With the pictures left out, every record must be reproduced exactly.

START Record extracts

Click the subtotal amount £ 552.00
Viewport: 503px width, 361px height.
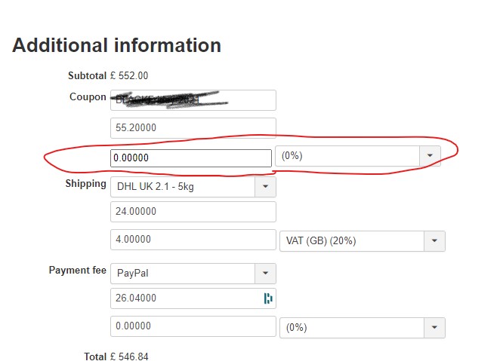pyautogui.click(x=129, y=75)
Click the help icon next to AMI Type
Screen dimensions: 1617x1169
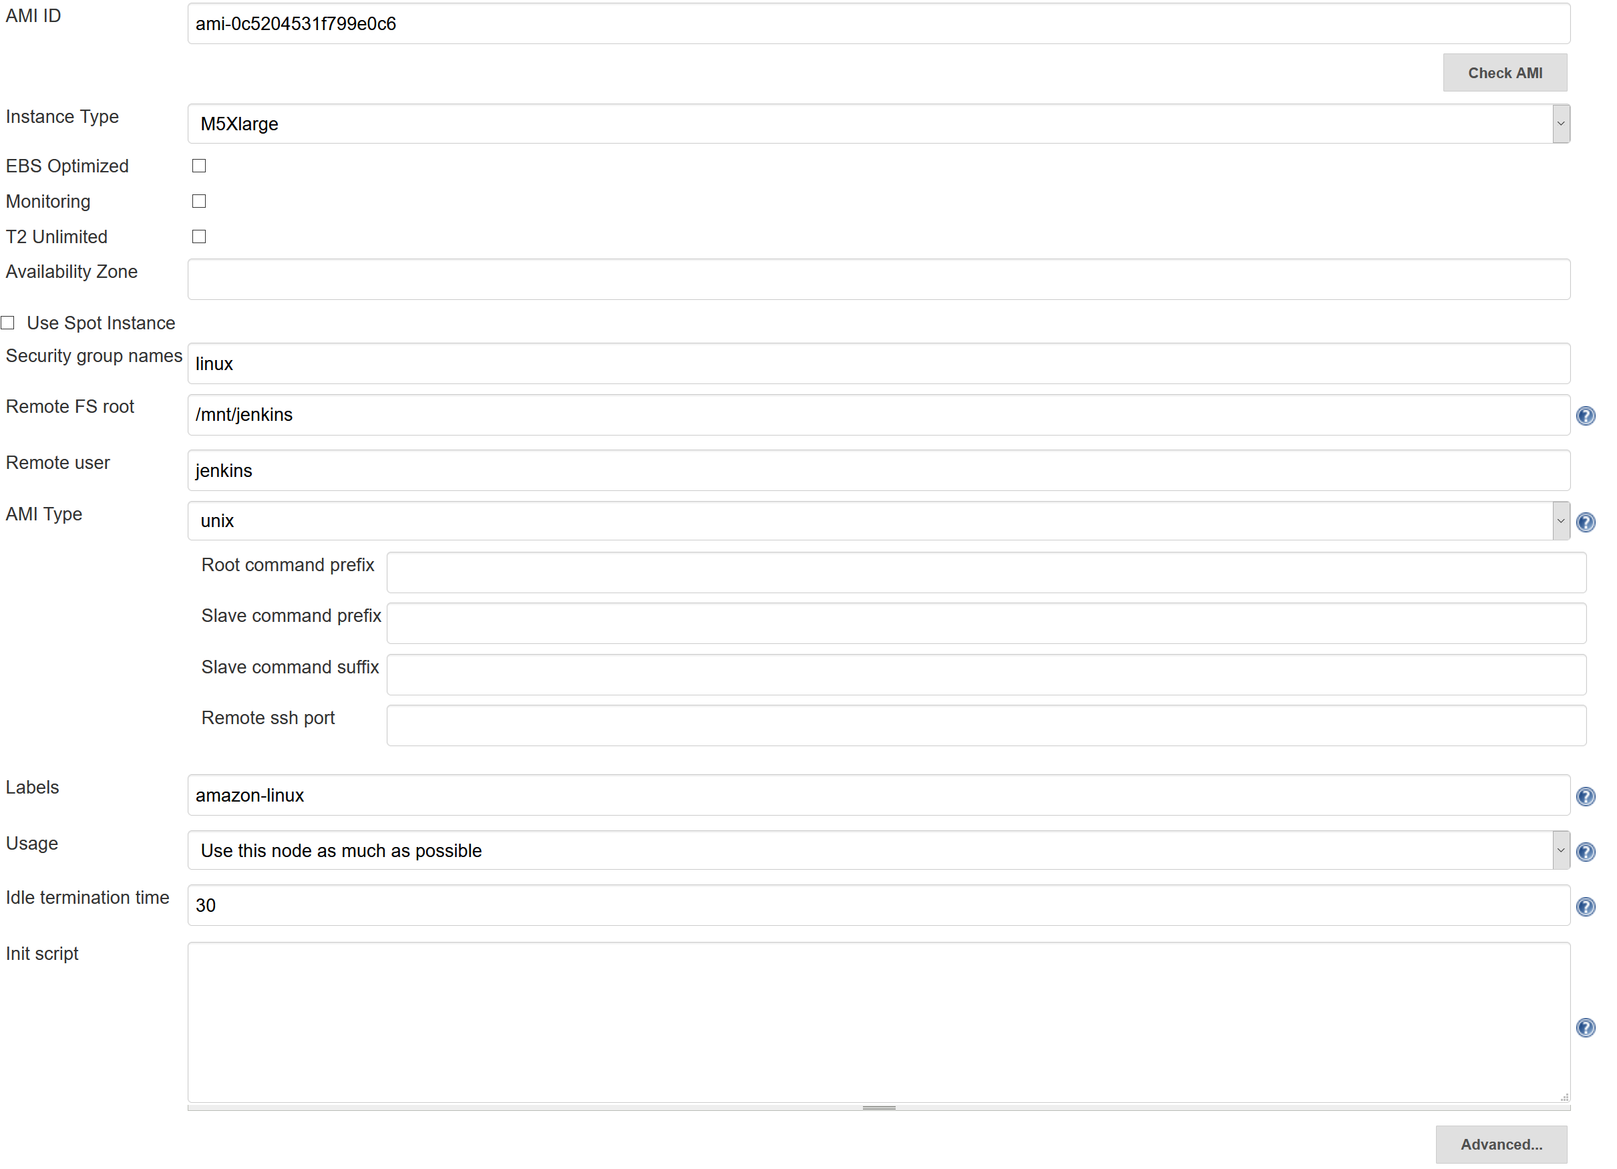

END Record extracts

Reply to the task:
Click the subtotal amount £ 552.00
Viewport: 503px width, 361px height.
pyautogui.click(x=129, y=75)
Click the help icon next to AMI Type
Screen dimensions: 1617x1169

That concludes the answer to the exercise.